Eh, maybe. Though I don’t reckon I’ll be playing WoW for more than 1-2 years max anymore at this point. I’ve already been playing less and less due to losing interest and I’m confident that a huge chunk of the playerbase feels the same way. If Blizzard manages to keep this raft afloat for 6 more years then they’ll obviously be lucky.
This time around though it’s mainly being said to its subject matter and its thematology. I don’t remember anyone saying that WoD or Legion were going to be the last ones.
They are expansions to the same game. They’re not sequels. MMOs in general shouldn’t get sequels, that model doesn’t work.
And? Red Dead Online exists (and it is awesome, easily the best online experience) and it didn’t kill WoW. Black Desert Online is very close to a “witcher-like” experience, there’s people who play it like it is The Witcher Online, but it didn’t kill WoW.
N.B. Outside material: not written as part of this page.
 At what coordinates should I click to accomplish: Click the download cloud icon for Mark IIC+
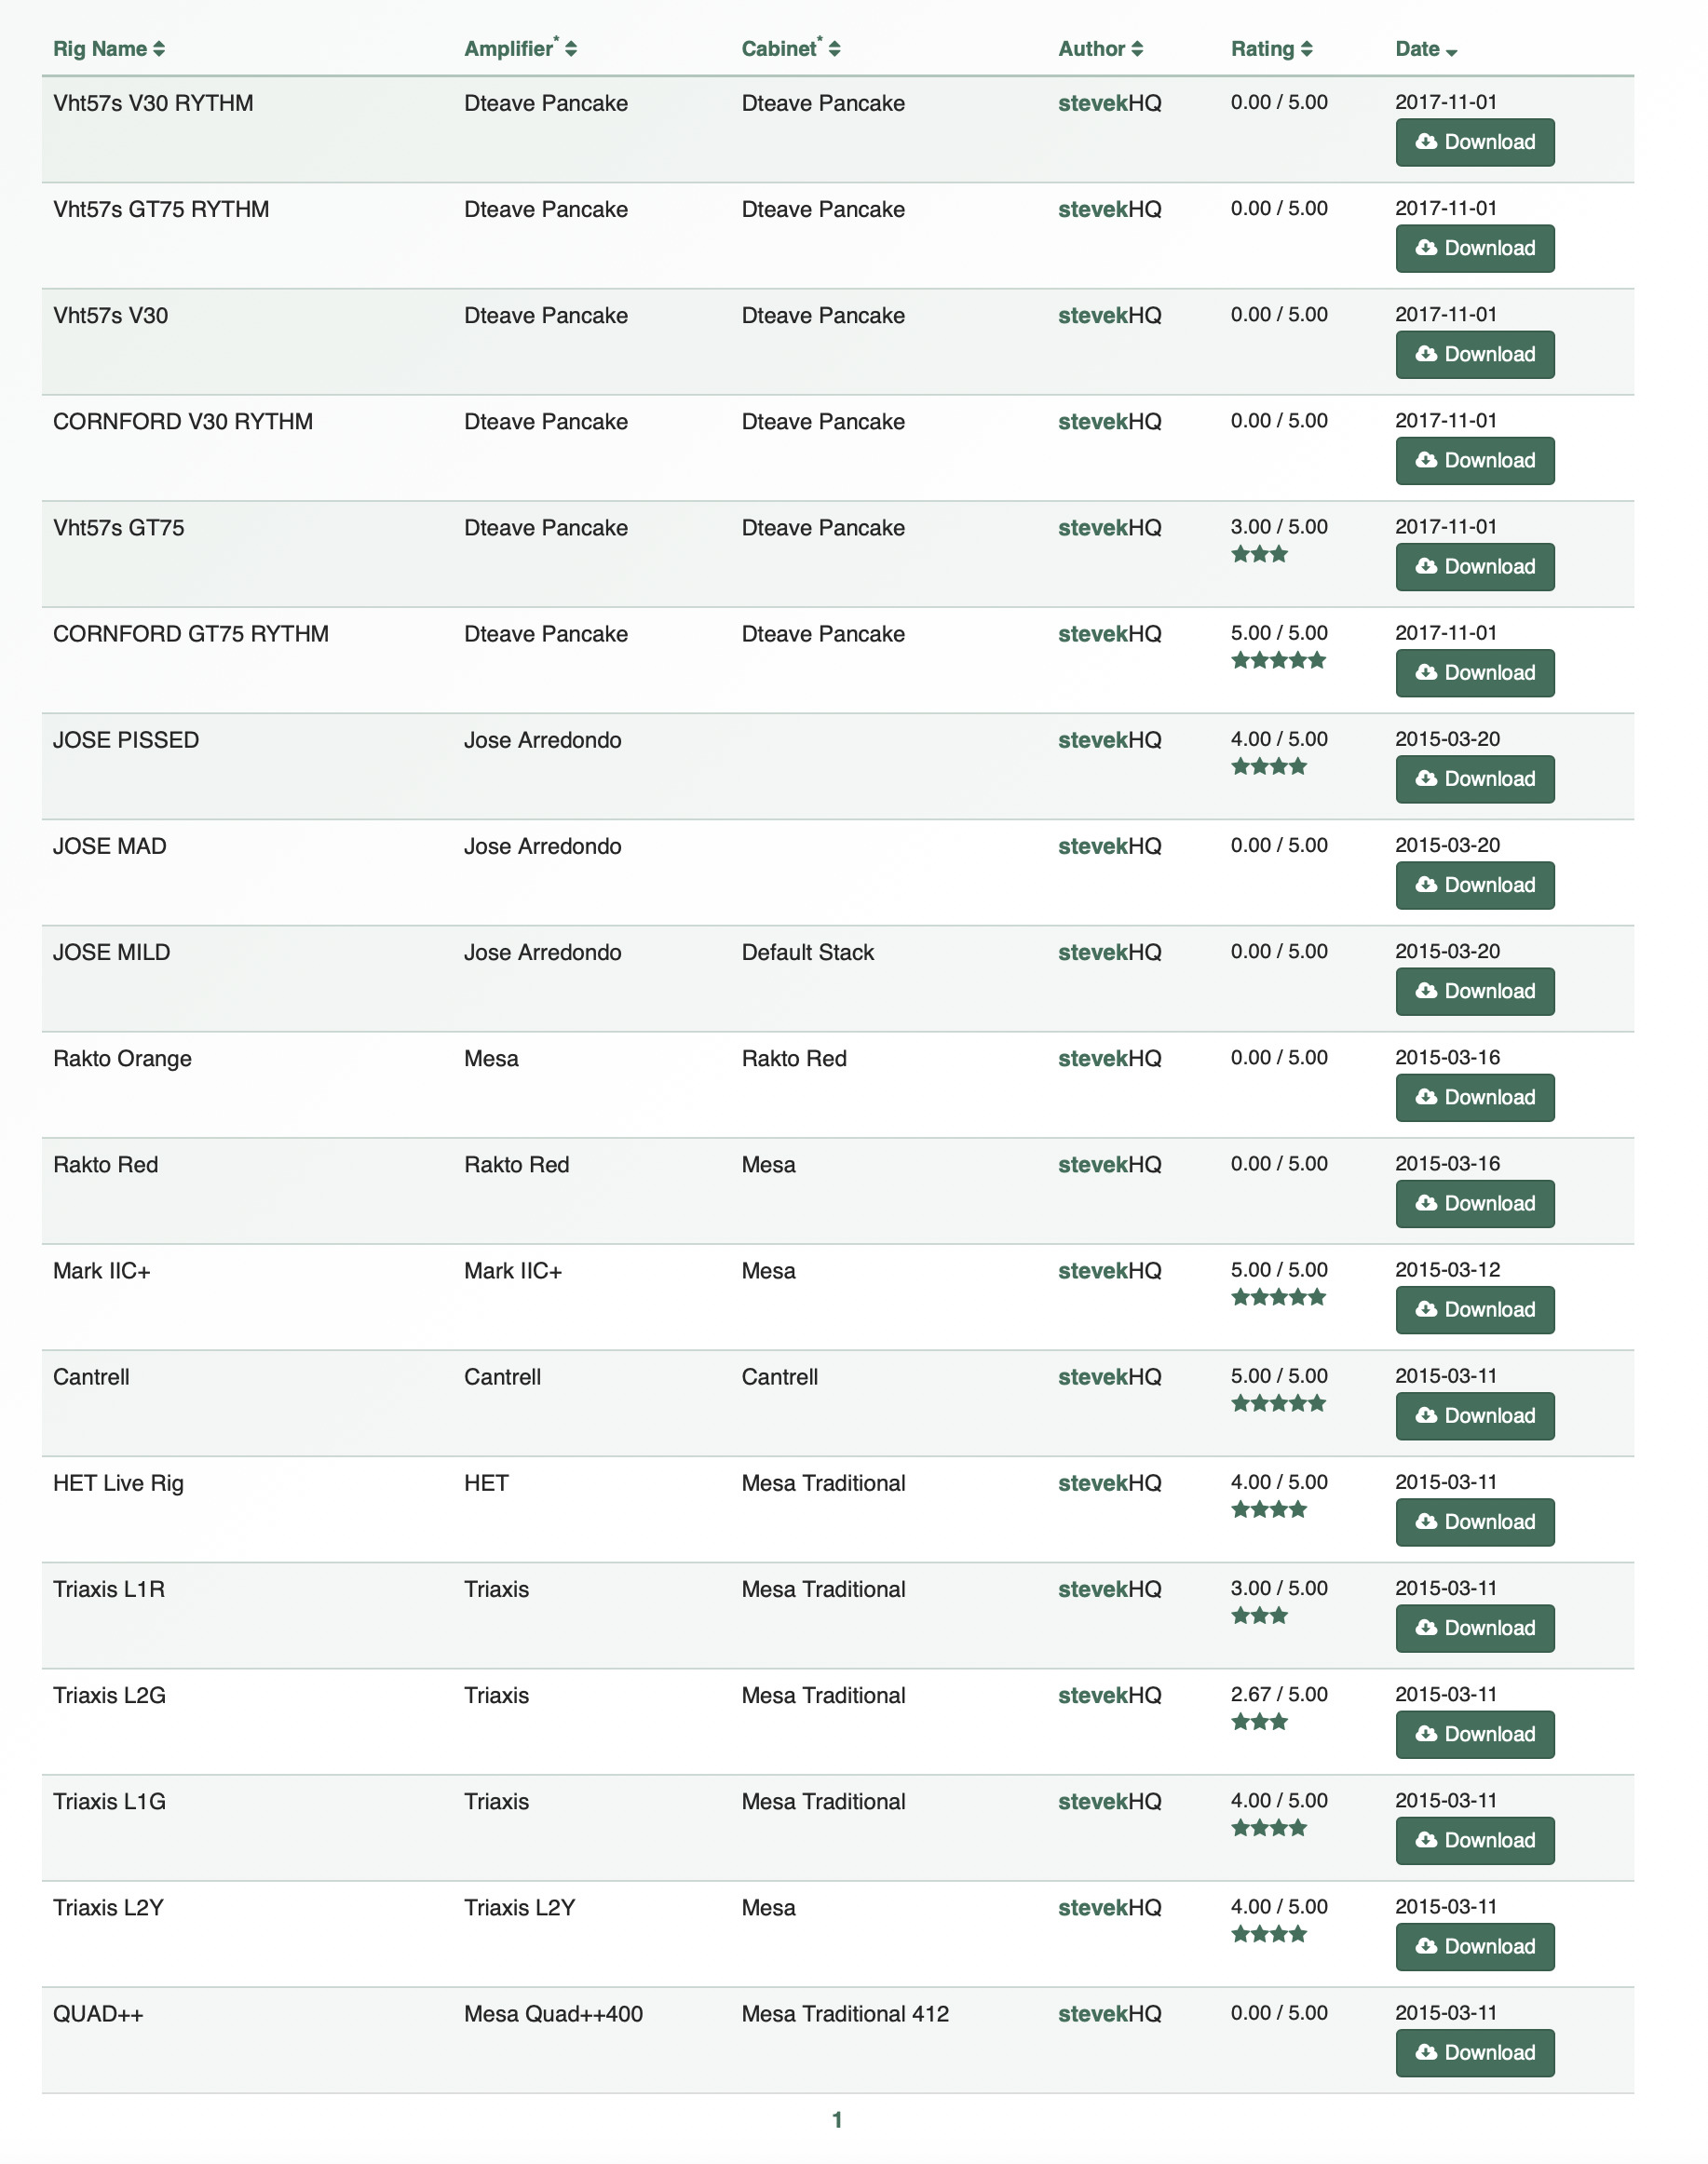(x=1426, y=1309)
What. I never said that such a game would kill WoW, this isn’t even the post’s subject lmao. This is way off topic. I’m saying that if Blizzard were to release such a game, it would be a big success.
I’m not sure, though. The Witcher’s saving grace is the story. In fact, all of the games are actually bad games, saved only by their plot and presentation. Red Dead Online, as awesome as it is, is nowhere near as successful as the cancer that is GTA Online.
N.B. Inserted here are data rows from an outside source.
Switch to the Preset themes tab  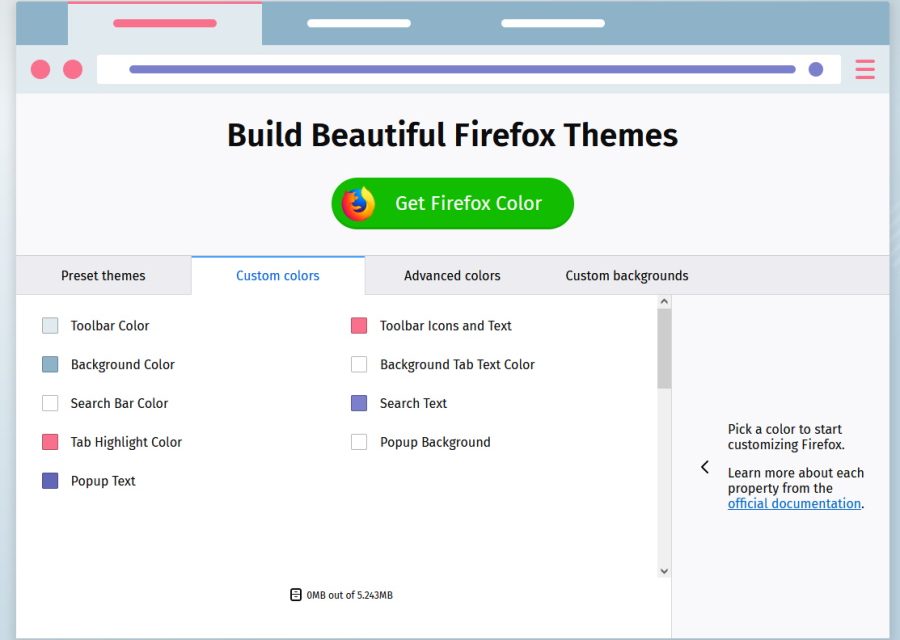coord(103,275)
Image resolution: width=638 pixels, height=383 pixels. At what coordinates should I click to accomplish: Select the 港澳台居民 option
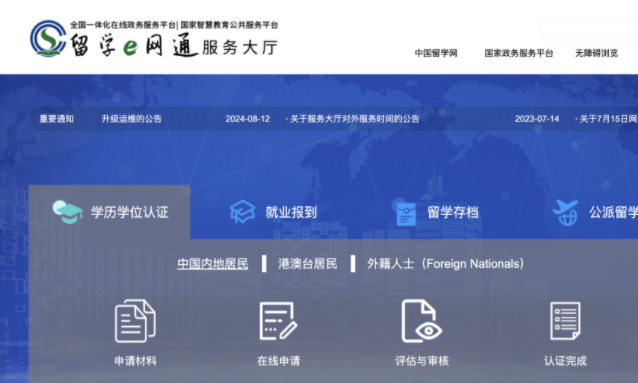tap(308, 264)
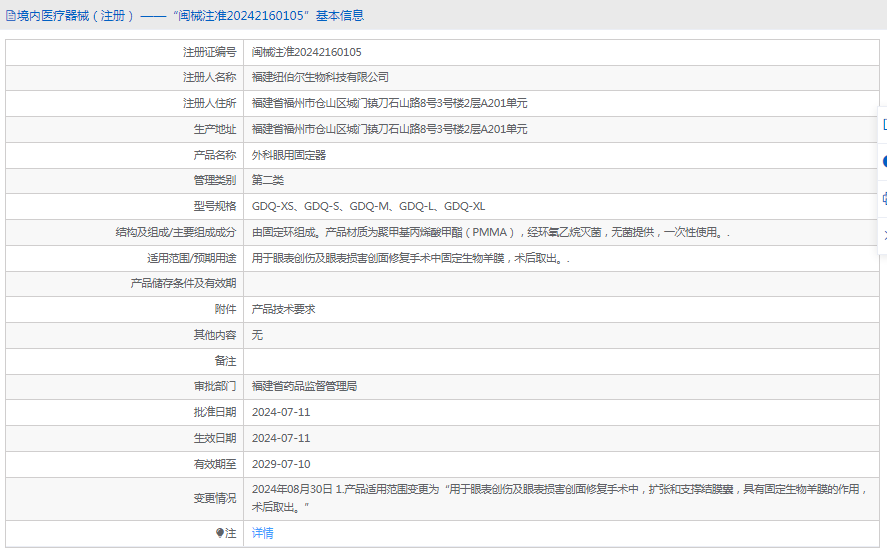Select registration number 闽械注准20242160105 in first row

[x=306, y=52]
What makes MMOs successful is a really weird topic. Most successful MMOs have very unengaging gameplay, focusing more on the meta things - progression, character building, investment and return on investment, trading.
I’m not sure the return on investment on such a game would be good for Blizz. Because it would be expensive as hell to make. That said, I do want a World of StarCraft, in fact it is the ONE game I want Blizz to make.
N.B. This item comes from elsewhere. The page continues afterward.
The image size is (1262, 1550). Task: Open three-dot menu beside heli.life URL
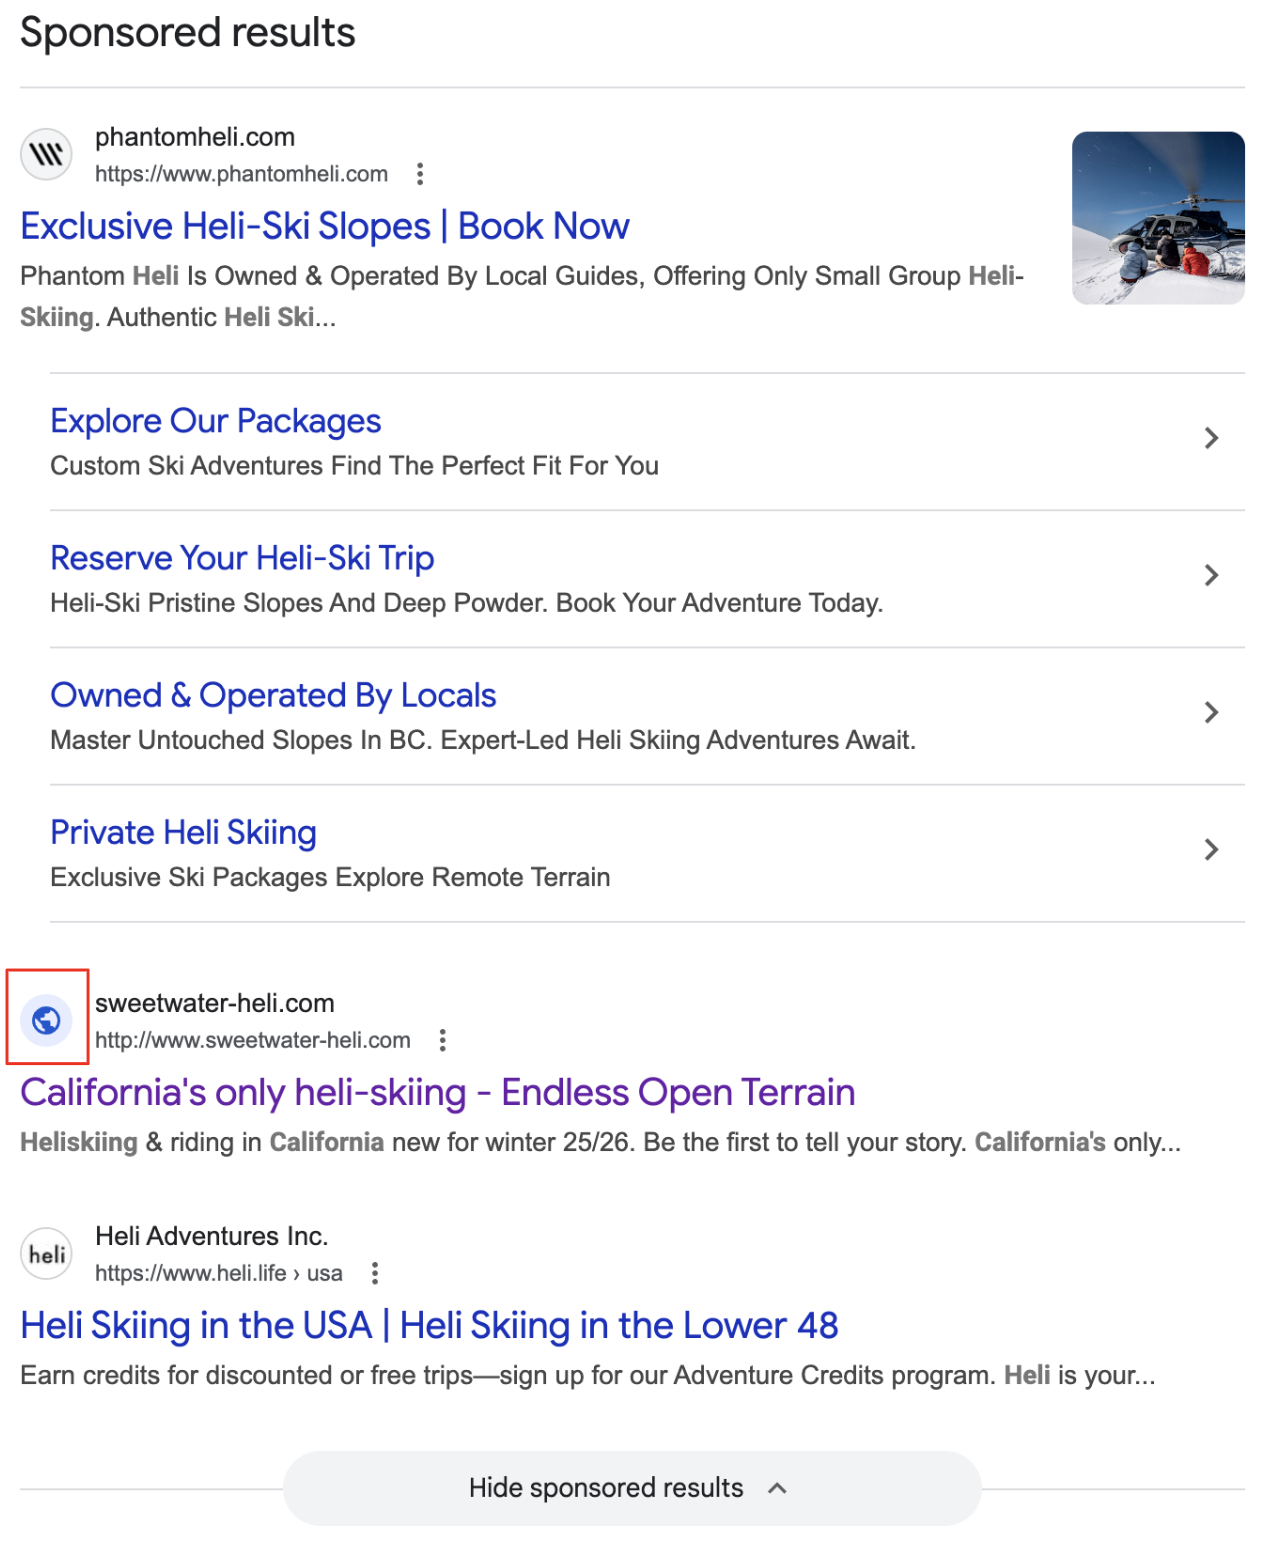(x=374, y=1273)
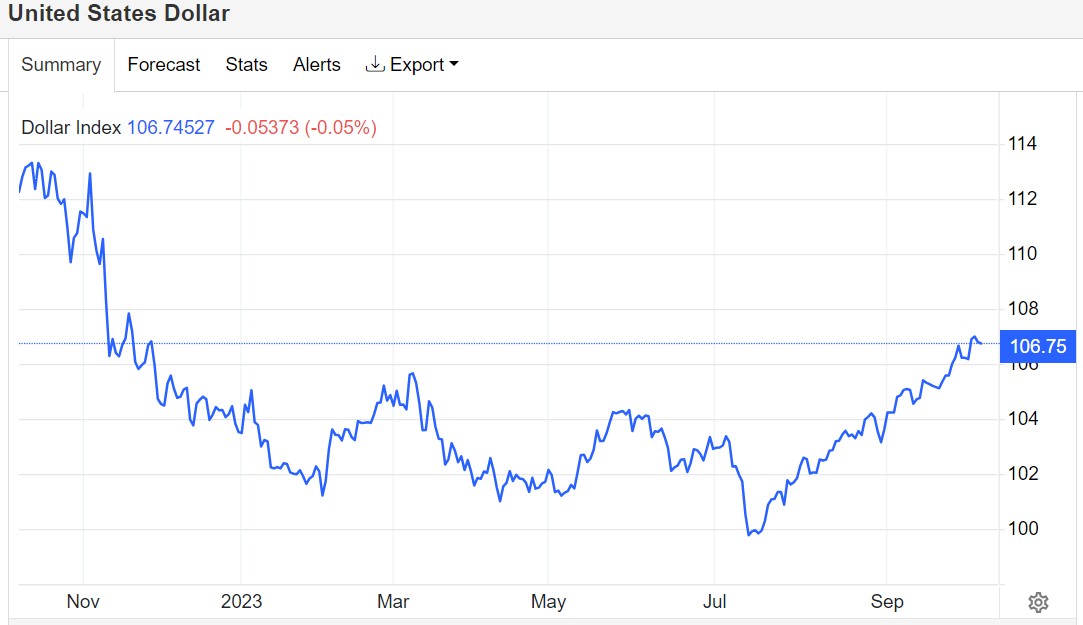The image size is (1083, 625).
Task: Click the download icon beside Export
Action: pyautogui.click(x=375, y=65)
And have World of StarCraft be to MMOs like what StarCraft was to strategy games. Introduce completely asymmetrical progression and classes, but manage to make it balanced. Like, imagine you’re playing a terran and you’re upgrading your gear over time, leveling up, getting new weapons and armor… but as a zerg, you don’t level up at all. All of your upgrades come from evolution. Zero gear. Or a protoss, where you level up much slower, but each level gives you way more power. So at the end you have Terrans at level 60, Protoss at level 20 and Zerg at level 0, all ready for endgame and it works… it would be so awesome.
Think I would be happy if there was new lore, new races, new stories than having to have stories that don’t bring back already killed off characters and rehashing things over and over again.
If current story writers haven’t got it in them anymore, bring in fresh lot that can move things forwards than always looking back to try and bring back the good old days.
At this rate, we’re going to see a rehash of BFA again at one point.
I’ve been a WoW:er since -05, never taken a break or gotten tired of it. Every xpac has its ups and downs, I just roll with it =) and Im gonna keep rollin as long as I can.
But some things mentioned are good points, its been around for 16 years! Thats a loooong time for a game! and true, they need to upgrade some hardware if they gonna keep up. My personal wish is that they make WoW into VR!
Running into SW or Org in VR would be freakin awesome! And I think that would bring back many old players and prolly some new aswell.
I have no idea how they can convert into VR, Im not that into game development… but I just keep hoping and Im gonna keep playing!